La landa carecía de puntos de referencia. Una inmensidad en la que un hombre podía perderse fácilmente y vagar hasta la muerte, a menos que fuera antes devorado por algo desconocido.
En aquel extremo de la galaxia, las estrellas eran escasas. Pero Stark pudo identificar el número suficiente de ellas como para poder trazar una ruta. Cuando despertó a Ashton, se dirigieron al sudoeste, dejando el «Arkeshti» a sus espaldas; esperaban alcanzar las lindes de la landa en el punto en que ésta descendía hacia la jungla que la separaba del mar. Pero ni Ashton ni Stark sabían a qué distancia se encontraban de su objetivo.
Sin embargo, Stark recordaba algo: meses antes, Ashton y él abandonaron la Ciudadela, en el confín del cruel norte. Sólo dos hombres en un planeta hostil. Mas en aquella ocasión contaban con armas, provisiones, bestias de carga… y los Perros del Norte. En ésta, no tenían nada. Y todos los resultados conseguidos durante la precedente odisea habían sido barridos por la traición de un único hombre.
La amargura de Stark no era aliviada por el hecho de que él mismo hubiera tratado con Penkawr-Che.
A pesar de la considerable riqueza que le ofrecía, el Heraldo Pedrallon no había conseguido convencer al de Antares para que tomara partido en los problemas de Skaith. Pedrallon no había conseguido de Penkawr-Che más que un transmisor y una actitud de espera en cuanto a los acontecimientos. Sólo la intervención de Stark, aun en el último minuto, cuando el puerto estelar estaba en llamas y los navíos despegaban, inclinó la balanza. También había hablado del salvamento de Ashton y de las recompensas que esperaban a Penkawr-Che si llevaba a Ashton y a las delegaciones al Centro Galáctico. Stark no podía saber con qué clase de hombre se las veía. De todos modos, el de Antares era la única ayuda. Pero aquellos pensamientos no conformaban a Stark.
Miró de soslayo a su padre adoptivo, quien, en aquel preciso momento, casi tendría que haber llegado a Pax y al Ministerio de Asuntos Interplanetarios.

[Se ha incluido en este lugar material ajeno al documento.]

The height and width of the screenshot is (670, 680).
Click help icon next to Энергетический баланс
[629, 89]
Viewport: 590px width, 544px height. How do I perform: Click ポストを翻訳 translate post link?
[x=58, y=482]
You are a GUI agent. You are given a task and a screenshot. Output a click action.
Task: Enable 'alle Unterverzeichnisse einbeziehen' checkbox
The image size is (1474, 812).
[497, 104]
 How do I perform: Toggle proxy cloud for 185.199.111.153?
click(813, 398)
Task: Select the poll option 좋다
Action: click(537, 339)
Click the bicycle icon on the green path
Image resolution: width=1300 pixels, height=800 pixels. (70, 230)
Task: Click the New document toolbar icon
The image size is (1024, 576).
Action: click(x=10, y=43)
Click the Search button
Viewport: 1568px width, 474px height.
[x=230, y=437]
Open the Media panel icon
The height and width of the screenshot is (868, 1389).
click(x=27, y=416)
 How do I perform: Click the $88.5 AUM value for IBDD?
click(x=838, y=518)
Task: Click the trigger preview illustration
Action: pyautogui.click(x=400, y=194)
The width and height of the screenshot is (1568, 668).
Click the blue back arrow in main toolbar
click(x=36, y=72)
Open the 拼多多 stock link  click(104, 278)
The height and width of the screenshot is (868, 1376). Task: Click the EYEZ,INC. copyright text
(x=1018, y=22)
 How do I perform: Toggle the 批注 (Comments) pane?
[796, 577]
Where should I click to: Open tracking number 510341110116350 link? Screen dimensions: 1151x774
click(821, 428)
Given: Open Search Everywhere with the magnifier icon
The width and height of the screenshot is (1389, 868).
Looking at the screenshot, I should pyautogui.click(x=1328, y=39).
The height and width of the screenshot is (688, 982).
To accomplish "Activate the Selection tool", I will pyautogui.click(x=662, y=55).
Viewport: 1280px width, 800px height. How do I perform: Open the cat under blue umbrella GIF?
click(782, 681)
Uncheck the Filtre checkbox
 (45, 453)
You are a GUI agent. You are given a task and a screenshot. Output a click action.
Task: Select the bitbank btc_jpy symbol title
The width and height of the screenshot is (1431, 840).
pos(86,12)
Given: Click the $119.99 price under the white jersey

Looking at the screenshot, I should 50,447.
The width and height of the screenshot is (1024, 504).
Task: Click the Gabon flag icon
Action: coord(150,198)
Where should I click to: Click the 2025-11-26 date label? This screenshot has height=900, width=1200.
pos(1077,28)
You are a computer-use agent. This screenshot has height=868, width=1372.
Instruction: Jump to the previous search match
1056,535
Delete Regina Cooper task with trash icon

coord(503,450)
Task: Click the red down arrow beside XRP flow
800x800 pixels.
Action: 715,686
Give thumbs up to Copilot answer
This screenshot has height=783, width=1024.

—Me parece, Simon, que te salvé para llevarte por Skaith de un lado hacia otro a perpetuidad, como un Holandés Errante de tierra firme; creo que mejor sería que te hubiera dejado con los Señores Protectores. Allí, tu cautividad no resultaba nada desagradable.
—Mientras me obedezcan las piernas —sugirió Ashton—, prefiero andar.
Ondulantes, las flores les observaban. La última de las Tres Reinas se alzó, añadiendo su claridad plateada a la de sus hermanas. La landa quedó bañada por un suave brillo.
Sin embargo, la noche parecía muy oscura.